Copy every line that holds the string "Enable" from the data below.
━━━━━━━━━━━━━━━━
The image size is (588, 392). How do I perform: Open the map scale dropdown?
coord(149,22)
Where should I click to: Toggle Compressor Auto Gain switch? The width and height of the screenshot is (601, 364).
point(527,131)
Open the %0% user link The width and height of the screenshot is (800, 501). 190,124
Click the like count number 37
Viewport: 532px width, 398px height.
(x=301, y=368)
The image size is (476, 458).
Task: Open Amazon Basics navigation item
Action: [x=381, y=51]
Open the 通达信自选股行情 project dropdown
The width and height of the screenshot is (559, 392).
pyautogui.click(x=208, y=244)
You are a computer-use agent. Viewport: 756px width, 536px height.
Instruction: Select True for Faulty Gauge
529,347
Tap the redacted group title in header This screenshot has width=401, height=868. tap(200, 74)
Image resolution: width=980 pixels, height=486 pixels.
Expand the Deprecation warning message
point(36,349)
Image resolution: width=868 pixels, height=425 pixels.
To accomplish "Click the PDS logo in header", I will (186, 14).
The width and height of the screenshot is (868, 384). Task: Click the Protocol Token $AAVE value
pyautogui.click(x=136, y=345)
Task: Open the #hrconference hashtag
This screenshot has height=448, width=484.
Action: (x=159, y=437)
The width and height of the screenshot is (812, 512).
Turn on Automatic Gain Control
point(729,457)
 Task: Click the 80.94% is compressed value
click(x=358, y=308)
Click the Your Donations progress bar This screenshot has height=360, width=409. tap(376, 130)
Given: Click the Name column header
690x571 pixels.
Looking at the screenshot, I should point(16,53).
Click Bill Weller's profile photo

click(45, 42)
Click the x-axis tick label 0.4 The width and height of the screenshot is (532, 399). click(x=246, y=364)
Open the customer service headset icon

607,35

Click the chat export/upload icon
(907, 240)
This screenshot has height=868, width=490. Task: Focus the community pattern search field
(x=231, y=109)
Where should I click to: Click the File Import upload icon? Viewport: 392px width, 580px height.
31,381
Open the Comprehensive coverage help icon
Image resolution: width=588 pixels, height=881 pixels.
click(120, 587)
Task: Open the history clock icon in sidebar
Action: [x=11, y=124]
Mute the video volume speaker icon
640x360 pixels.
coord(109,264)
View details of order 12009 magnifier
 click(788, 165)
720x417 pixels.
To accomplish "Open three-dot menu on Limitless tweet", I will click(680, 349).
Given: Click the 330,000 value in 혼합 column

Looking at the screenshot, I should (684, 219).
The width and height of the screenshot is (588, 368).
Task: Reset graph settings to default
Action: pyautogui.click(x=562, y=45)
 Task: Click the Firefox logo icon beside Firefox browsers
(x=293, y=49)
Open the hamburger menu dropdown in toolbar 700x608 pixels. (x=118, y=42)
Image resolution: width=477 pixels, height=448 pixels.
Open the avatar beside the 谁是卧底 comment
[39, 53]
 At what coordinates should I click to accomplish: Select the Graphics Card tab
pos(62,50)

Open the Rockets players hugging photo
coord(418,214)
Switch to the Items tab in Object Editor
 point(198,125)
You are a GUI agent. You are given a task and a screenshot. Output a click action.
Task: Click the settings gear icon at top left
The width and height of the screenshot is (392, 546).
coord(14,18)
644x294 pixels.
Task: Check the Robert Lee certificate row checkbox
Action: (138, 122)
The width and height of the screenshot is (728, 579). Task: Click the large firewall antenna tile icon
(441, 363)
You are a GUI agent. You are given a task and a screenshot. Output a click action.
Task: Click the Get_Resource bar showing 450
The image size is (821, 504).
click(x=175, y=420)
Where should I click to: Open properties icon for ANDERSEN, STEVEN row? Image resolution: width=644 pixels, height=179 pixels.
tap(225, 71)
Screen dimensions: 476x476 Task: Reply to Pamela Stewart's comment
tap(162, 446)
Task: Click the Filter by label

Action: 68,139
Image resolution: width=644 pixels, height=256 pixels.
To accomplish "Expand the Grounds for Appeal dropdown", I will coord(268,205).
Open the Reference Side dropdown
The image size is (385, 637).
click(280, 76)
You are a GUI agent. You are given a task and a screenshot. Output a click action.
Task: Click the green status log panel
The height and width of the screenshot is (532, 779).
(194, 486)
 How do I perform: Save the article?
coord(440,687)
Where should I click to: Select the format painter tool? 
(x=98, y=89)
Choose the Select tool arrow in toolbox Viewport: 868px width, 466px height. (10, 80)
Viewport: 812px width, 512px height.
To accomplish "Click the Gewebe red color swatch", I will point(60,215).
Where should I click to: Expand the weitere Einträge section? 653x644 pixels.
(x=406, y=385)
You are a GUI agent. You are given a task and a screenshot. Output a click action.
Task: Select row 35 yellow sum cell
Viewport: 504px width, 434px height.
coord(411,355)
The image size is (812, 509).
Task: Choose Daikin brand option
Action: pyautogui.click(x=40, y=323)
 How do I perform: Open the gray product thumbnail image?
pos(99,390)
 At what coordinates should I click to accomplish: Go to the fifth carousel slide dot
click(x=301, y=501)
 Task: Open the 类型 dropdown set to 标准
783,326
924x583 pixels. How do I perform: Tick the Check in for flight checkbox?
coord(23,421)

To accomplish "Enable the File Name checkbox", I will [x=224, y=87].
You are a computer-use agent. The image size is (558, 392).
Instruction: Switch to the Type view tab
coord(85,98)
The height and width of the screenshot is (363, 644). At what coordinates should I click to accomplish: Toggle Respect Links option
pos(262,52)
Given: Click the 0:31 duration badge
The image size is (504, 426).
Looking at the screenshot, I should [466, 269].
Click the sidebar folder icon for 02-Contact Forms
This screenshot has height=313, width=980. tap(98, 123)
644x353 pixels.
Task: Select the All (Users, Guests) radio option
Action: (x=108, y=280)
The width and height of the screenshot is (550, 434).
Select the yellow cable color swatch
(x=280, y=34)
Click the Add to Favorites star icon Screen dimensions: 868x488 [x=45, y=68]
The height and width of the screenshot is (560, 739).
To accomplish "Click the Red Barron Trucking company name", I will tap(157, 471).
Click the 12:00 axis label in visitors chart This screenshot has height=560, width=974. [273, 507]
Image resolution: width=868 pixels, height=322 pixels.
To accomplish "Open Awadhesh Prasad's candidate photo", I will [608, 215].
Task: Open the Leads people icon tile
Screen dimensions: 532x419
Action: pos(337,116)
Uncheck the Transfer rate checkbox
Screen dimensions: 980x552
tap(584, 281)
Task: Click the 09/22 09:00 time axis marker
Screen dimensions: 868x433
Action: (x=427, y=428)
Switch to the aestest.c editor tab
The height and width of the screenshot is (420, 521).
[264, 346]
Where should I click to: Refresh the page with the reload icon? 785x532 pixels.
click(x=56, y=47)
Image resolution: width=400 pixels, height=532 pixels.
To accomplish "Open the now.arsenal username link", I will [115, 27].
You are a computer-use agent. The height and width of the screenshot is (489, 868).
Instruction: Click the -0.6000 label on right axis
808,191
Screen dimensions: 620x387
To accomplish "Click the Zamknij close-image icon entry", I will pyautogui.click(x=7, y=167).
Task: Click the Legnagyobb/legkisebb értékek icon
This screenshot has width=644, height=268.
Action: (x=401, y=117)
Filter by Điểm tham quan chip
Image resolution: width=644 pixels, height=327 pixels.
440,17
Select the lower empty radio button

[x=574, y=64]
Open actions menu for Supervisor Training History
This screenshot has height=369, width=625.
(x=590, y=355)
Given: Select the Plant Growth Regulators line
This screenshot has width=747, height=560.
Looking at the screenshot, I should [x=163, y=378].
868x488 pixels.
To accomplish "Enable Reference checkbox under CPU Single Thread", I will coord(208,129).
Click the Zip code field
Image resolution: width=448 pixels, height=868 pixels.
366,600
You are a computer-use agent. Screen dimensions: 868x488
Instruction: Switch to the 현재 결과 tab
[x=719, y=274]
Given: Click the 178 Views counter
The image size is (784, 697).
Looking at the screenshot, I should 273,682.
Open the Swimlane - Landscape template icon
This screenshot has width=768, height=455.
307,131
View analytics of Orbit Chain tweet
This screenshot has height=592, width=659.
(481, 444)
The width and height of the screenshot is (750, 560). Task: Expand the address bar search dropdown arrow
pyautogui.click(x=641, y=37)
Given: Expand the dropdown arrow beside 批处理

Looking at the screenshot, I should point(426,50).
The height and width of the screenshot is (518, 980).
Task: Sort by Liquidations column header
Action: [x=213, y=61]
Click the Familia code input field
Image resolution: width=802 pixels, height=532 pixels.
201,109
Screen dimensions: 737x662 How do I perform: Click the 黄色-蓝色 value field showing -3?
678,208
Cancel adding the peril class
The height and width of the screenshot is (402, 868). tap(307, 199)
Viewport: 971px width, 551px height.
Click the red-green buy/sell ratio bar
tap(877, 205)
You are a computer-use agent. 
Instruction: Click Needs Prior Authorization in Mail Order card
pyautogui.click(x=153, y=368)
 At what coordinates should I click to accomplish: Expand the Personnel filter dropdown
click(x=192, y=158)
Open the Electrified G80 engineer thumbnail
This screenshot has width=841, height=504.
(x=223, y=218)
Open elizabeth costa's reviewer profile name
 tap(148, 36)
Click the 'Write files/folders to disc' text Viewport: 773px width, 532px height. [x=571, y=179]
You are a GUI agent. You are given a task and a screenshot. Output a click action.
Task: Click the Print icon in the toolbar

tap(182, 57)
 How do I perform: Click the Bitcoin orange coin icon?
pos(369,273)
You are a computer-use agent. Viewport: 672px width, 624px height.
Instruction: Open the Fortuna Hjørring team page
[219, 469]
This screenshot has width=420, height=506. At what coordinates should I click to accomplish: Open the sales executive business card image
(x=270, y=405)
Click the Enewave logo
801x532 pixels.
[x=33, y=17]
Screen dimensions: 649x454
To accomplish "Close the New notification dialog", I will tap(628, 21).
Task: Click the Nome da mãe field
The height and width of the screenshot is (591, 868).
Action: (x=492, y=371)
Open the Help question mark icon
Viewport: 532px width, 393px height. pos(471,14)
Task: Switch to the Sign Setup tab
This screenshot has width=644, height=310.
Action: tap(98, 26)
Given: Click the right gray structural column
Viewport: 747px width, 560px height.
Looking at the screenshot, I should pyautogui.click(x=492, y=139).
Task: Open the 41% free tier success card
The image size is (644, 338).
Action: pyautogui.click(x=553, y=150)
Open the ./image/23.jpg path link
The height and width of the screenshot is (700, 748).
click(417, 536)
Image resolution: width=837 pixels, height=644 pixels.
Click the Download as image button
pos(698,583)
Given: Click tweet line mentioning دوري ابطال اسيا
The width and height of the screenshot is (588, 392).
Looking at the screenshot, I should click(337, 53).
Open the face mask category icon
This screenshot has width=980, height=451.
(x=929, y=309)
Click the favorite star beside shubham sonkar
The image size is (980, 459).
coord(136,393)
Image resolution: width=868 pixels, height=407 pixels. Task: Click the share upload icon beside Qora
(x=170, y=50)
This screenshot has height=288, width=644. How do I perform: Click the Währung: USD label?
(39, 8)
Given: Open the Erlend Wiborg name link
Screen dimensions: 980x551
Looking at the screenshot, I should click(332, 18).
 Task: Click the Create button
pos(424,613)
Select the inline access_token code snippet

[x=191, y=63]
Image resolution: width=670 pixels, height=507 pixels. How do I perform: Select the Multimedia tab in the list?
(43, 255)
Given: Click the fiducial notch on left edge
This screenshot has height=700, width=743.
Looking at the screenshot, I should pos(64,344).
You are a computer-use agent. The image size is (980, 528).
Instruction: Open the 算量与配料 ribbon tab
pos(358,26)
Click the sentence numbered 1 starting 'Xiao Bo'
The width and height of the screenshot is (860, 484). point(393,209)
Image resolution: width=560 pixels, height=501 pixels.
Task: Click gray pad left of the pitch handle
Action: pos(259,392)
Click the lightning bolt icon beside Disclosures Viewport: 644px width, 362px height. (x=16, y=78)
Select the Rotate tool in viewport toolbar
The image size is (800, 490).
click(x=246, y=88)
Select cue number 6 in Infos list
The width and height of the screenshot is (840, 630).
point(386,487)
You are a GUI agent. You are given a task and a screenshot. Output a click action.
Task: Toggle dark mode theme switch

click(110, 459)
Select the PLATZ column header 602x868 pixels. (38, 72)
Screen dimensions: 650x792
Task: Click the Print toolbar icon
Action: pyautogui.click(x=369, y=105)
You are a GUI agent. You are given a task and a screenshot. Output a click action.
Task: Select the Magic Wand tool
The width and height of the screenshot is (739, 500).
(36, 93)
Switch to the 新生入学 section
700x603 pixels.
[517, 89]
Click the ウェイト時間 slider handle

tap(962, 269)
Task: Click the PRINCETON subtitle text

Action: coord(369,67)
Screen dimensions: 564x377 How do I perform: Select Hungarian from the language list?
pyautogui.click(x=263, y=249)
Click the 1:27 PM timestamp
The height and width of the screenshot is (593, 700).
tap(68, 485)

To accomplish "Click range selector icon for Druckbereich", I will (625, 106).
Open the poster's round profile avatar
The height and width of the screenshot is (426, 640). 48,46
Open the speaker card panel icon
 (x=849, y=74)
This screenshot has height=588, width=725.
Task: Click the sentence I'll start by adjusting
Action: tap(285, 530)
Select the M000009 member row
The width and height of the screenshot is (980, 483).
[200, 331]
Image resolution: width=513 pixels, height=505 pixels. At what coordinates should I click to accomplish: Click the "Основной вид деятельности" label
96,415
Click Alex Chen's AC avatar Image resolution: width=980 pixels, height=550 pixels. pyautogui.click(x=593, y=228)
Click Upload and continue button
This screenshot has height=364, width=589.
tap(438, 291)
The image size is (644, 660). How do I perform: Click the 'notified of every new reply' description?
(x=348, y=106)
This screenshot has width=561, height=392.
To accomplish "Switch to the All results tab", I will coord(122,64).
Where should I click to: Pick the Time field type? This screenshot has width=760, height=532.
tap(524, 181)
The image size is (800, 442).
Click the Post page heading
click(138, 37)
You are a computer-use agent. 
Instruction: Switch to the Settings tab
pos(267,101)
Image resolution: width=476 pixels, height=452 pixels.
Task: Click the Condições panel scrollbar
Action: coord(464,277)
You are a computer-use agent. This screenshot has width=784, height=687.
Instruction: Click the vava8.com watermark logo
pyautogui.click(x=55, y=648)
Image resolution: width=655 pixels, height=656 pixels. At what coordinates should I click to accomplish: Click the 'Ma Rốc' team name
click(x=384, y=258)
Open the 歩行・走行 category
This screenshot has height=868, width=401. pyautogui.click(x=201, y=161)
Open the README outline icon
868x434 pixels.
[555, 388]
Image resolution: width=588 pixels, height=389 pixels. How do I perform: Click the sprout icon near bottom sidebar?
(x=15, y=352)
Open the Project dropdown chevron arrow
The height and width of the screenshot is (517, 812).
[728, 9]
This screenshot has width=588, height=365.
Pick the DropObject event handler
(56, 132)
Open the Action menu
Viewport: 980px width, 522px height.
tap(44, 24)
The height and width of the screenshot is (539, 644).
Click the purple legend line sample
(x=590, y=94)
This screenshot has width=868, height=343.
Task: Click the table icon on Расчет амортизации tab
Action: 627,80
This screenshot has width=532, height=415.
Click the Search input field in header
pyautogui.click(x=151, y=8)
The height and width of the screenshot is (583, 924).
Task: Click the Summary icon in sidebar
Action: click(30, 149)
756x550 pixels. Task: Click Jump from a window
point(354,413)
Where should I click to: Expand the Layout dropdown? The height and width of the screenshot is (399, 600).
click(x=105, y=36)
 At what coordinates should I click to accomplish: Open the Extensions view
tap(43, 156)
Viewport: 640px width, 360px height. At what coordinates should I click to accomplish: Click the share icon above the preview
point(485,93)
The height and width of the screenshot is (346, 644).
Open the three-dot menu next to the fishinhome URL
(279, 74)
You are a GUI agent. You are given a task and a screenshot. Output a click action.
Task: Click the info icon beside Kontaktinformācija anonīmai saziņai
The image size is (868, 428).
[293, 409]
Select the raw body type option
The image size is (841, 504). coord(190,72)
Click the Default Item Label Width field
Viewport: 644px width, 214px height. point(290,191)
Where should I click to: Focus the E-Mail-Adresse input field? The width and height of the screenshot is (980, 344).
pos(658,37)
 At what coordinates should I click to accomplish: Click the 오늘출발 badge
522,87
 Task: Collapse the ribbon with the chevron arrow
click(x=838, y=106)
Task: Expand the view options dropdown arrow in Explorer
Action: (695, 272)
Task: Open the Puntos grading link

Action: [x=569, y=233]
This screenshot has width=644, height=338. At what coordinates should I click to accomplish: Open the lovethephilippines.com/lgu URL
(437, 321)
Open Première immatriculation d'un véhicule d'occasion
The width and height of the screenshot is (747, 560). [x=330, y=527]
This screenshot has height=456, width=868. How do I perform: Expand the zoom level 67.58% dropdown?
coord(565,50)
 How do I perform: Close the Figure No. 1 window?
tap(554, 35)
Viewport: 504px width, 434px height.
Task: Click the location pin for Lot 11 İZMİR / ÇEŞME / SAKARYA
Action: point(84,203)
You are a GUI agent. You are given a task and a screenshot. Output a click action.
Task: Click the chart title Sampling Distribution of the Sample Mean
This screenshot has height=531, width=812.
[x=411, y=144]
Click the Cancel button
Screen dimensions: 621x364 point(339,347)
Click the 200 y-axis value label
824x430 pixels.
━━━━━━━━━━━━━━━━
- [Written answer]:
To accomplish "Enable the File Name checkbox", I will [x=224, y=87].
To accomplish "Enable Reference checkbox under CPU Single Thread", I will coord(208,129).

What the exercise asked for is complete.